**How to complete this task**. Nothing but an exact copy of the data should be given.

**Records supplied**.
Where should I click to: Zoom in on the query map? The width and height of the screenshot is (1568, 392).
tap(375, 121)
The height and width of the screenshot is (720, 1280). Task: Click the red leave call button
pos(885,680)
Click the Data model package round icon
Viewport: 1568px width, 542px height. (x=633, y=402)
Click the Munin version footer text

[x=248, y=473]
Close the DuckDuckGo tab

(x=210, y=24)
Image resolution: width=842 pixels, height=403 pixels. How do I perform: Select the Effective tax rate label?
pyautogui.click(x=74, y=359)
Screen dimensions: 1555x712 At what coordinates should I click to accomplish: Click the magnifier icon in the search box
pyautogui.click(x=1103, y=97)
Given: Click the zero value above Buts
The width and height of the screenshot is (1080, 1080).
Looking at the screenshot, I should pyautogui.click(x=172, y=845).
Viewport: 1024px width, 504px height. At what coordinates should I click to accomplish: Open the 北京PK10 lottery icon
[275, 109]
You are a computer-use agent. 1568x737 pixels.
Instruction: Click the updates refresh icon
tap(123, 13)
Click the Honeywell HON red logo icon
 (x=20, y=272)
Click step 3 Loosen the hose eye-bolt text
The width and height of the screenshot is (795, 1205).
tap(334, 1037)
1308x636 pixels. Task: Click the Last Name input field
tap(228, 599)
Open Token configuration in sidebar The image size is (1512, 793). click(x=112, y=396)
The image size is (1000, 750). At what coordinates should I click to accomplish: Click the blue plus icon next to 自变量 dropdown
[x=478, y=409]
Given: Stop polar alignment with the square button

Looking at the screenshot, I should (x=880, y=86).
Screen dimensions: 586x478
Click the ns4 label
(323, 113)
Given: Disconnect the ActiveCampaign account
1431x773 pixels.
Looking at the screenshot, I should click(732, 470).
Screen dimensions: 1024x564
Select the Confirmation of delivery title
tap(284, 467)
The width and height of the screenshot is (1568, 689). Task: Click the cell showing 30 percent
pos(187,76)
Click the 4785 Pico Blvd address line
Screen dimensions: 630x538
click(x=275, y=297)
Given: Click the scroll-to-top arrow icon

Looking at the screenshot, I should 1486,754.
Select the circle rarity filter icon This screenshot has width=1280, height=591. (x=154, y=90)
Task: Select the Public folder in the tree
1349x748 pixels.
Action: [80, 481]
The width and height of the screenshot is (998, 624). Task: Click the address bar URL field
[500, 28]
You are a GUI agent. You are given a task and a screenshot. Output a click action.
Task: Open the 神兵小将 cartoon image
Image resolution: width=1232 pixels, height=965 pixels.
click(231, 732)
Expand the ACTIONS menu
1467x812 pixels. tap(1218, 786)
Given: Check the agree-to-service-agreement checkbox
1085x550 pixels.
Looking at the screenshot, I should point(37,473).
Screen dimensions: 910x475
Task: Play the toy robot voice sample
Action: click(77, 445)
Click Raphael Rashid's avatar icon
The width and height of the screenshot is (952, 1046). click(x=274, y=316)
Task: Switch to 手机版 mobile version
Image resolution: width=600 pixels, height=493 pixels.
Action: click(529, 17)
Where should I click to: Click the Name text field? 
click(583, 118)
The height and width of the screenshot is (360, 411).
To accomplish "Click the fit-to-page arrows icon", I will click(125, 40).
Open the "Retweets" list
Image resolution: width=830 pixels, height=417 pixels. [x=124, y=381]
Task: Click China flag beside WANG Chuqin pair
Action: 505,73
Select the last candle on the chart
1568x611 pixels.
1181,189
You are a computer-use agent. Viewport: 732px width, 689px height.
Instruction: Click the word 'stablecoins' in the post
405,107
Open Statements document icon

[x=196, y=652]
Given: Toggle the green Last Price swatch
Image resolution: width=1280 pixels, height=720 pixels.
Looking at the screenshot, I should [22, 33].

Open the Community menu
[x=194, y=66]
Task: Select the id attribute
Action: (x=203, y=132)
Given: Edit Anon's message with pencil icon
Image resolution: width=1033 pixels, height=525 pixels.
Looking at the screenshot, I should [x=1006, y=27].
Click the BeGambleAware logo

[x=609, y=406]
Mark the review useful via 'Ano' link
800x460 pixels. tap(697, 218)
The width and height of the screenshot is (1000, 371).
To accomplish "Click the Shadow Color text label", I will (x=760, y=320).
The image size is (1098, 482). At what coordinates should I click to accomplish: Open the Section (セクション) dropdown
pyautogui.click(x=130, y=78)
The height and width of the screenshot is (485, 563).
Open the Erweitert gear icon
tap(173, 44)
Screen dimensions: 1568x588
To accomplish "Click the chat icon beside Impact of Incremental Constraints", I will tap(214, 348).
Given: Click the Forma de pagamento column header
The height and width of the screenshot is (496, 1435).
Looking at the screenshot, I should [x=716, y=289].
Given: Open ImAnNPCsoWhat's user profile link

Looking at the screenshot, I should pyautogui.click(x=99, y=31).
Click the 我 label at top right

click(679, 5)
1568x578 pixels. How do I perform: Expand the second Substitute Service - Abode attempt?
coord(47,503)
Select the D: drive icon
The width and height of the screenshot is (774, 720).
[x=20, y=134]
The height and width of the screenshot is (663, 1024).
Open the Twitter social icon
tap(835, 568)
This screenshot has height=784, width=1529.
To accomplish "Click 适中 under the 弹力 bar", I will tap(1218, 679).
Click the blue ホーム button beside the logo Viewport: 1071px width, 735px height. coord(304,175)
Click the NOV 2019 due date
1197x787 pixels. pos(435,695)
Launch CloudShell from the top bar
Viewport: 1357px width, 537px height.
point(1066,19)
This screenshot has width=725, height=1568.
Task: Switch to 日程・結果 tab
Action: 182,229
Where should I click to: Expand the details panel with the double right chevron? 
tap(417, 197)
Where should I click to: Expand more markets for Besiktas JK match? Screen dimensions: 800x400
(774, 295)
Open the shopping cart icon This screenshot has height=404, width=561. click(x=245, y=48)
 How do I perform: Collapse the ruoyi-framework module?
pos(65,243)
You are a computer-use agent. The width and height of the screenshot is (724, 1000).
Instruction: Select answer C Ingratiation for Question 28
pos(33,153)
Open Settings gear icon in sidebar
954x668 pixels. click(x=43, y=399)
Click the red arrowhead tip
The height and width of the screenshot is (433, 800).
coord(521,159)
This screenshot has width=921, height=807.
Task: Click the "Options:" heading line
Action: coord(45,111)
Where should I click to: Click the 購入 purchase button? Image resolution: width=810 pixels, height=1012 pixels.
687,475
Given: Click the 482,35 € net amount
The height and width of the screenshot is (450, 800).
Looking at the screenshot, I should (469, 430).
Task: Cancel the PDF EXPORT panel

**Exercise response**.
Where should I click to: Zoom in on the query map? The width and height of the screenshot is (1568, 392).
tap(375, 121)
The height and width of the screenshot is (720, 1280). Task: Click the red leave call button
pos(885,680)
Click the Data model package round icon
Viewport: 1568px width, 542px height. (x=633, y=402)
Click the Munin version footer text

[x=248, y=473]
Close the DuckDuckGo tab

(x=210, y=24)
Image resolution: width=842 pixels, height=403 pixels. How do I perform: Select the Effective tax rate label?
pyautogui.click(x=74, y=359)
Screen dimensions: 1555x712 At what coordinates should I click to accomplish: Click the magnifier icon in the search box
pyautogui.click(x=1103, y=97)
Given: Click the zero value above Buts
The width and height of the screenshot is (1080, 1080).
Looking at the screenshot, I should pyautogui.click(x=172, y=845).
Viewport: 1024px width, 504px height. At what coordinates should I click to accomplish: Open the 北京PK10 lottery icon
[275, 109]
You are a computer-use agent. 1568x737 pixels.
Instruction: Click the updates refresh icon
tap(123, 13)
Click the Honeywell HON red logo icon
 (x=20, y=272)
Click step 3 Loosen the hose eye-bolt text
The width and height of the screenshot is (795, 1205).
tap(334, 1037)
1308x636 pixels. Task: Click the Last Name input field
tap(228, 599)
Open Token configuration in sidebar The image size is (1512, 793). click(x=112, y=396)
The image size is (1000, 750). At what coordinates should I click to accomplish: Click the blue plus icon next to 自变量 dropdown
[x=478, y=409]
Given: Stop polar alignment with the square button

Looking at the screenshot, I should (x=880, y=86).
Screen dimensions: 586x478
Click the ns4 label
(323, 113)
Given: Disconnect the ActiveCampaign account
1431x773 pixels.
Looking at the screenshot, I should click(732, 470).
Screen dimensions: 1024x564
Select the Confirmation of delivery title
tap(284, 467)
The width and height of the screenshot is (1568, 689). Task: Click the cell showing 30 percent
pos(187,76)
Click the 4785 Pico Blvd address line
Screen dimensions: 630x538
click(x=275, y=297)
Given: Click the scroll-to-top arrow icon

Looking at the screenshot, I should 1486,754.
Select the circle rarity filter icon This screenshot has width=1280, height=591. (x=154, y=90)
Task: Select the Public folder in the tree
1349x748 pixels.
Action: [80, 481]
The width and height of the screenshot is (998, 624). Task: Click the address bar URL field
[500, 28]
You are a GUI agent. You are given a task and a screenshot. Output a click action.
Task: Open the 神兵小将 cartoon image
Image resolution: width=1232 pixels, height=965 pixels.
click(231, 732)
Expand the ACTIONS menu
1467x812 pixels. tap(1218, 786)
Given: Check the agree-to-service-agreement checkbox
1085x550 pixels.
Looking at the screenshot, I should point(37,473).
Screen dimensions: 910x475
Task: Play the toy robot voice sample
Action: click(77, 445)
Click Raphael Rashid's avatar icon
The width and height of the screenshot is (952, 1046). click(x=274, y=316)
Task: Switch to 手机版 mobile version
Image resolution: width=600 pixels, height=493 pixels.
Action: click(529, 17)
Where should I click to: Click the Name text field? 
click(583, 118)
The height and width of the screenshot is (360, 411).
To accomplish "Click the fit-to-page arrows icon", I will click(125, 40).
Open the "Retweets" list
Image resolution: width=830 pixels, height=417 pixels. [x=124, y=381]
Task: Click China flag beside WANG Chuqin pair
Action: 505,73
Select the last candle on the chart
1568x611 pixels.
1181,189
You are a computer-use agent. Viewport: 732px width, 689px height.
Instruction: Click the word 'stablecoins' in the post
405,107
Open Statements document icon

[x=196, y=652]
Given: Toggle the green Last Price swatch
Image resolution: width=1280 pixels, height=720 pixels.
Looking at the screenshot, I should [22, 33].

Open the Community menu
[x=194, y=66]
Task: Select the id attribute
Action: (x=203, y=132)
Given: Edit Anon's message with pencil icon
Image resolution: width=1033 pixels, height=525 pixels.
Looking at the screenshot, I should [x=1006, y=27].
Click the BeGambleAware logo

[x=609, y=406]
Mark the review useful via 'Ano' link
800x460 pixels. tap(697, 218)
The width and height of the screenshot is (1000, 371).
To accomplish "Click the Shadow Color text label", I will (x=760, y=320).
The image size is (1098, 482). At what coordinates should I click to accomplish: Open the Section (セクション) dropdown
pyautogui.click(x=130, y=78)
The height and width of the screenshot is (485, 563).
Open the Erweitert gear icon
tap(173, 44)
Screen dimensions: 1568x588
To accomplish "Click the chat icon beside Impact of Incremental Constraints", I will tap(214, 348).
Given: Click the Forma de pagamento column header
The height and width of the screenshot is (496, 1435).
Looking at the screenshot, I should [x=716, y=289].
Given: Open ImAnNPCsoWhat's user profile link

Looking at the screenshot, I should pyautogui.click(x=99, y=31).
Click the 我 label at top right

click(679, 5)
1568x578 pixels. How do I perform: Expand the second Substitute Service - Abode attempt?
coord(47,503)
Select the D: drive icon
The width and height of the screenshot is (774, 720).
[x=20, y=134]
The height and width of the screenshot is (663, 1024).
Open the Twitter social icon
tap(835, 568)
This screenshot has height=784, width=1529.
To accomplish "Click 适中 under the 弹力 bar", I will tap(1218, 679).
Click the blue ホーム button beside the logo Viewport: 1071px width, 735px height. coord(304,175)
Click the NOV 2019 due date
1197x787 pixels. pos(435,695)
Launch CloudShell from the top bar
Viewport: 1357px width, 537px height.
point(1066,19)
This screenshot has width=725, height=1568.
Task: Switch to 日程・結果 tab
Action: 182,229
Where should I click to: Expand the details panel with the double right chevron? 
tap(417, 197)
Where should I click to: Expand more markets for Besiktas JK match? Screen dimensions: 800x400
(774, 295)
Open the shopping cart icon This screenshot has height=404, width=561. click(x=245, y=48)
 How do I perform: Collapse the ruoyi-framework module?
pos(65,243)
You are a computer-use agent. The width and height of the screenshot is (724, 1000).
Instruction: Select answer C Ingratiation for Question 28
pos(33,153)
Open Settings gear icon in sidebar
954x668 pixels. click(x=43, y=399)
Click the red arrowhead tip
The height and width of the screenshot is (433, 800).
coord(521,159)
This screenshot has width=921, height=807.
Task: Click the "Options:" heading line
Action: coord(45,111)
Where should I click to: Click the 購入 purchase button? Image resolution: width=810 pixels, height=1012 pixels.
687,475
Given: Click the 482,35 € net amount
The height and width of the screenshot is (450, 800).
Looking at the screenshot, I should (469, 430).
Task: Cancel the PDF EXPORT panel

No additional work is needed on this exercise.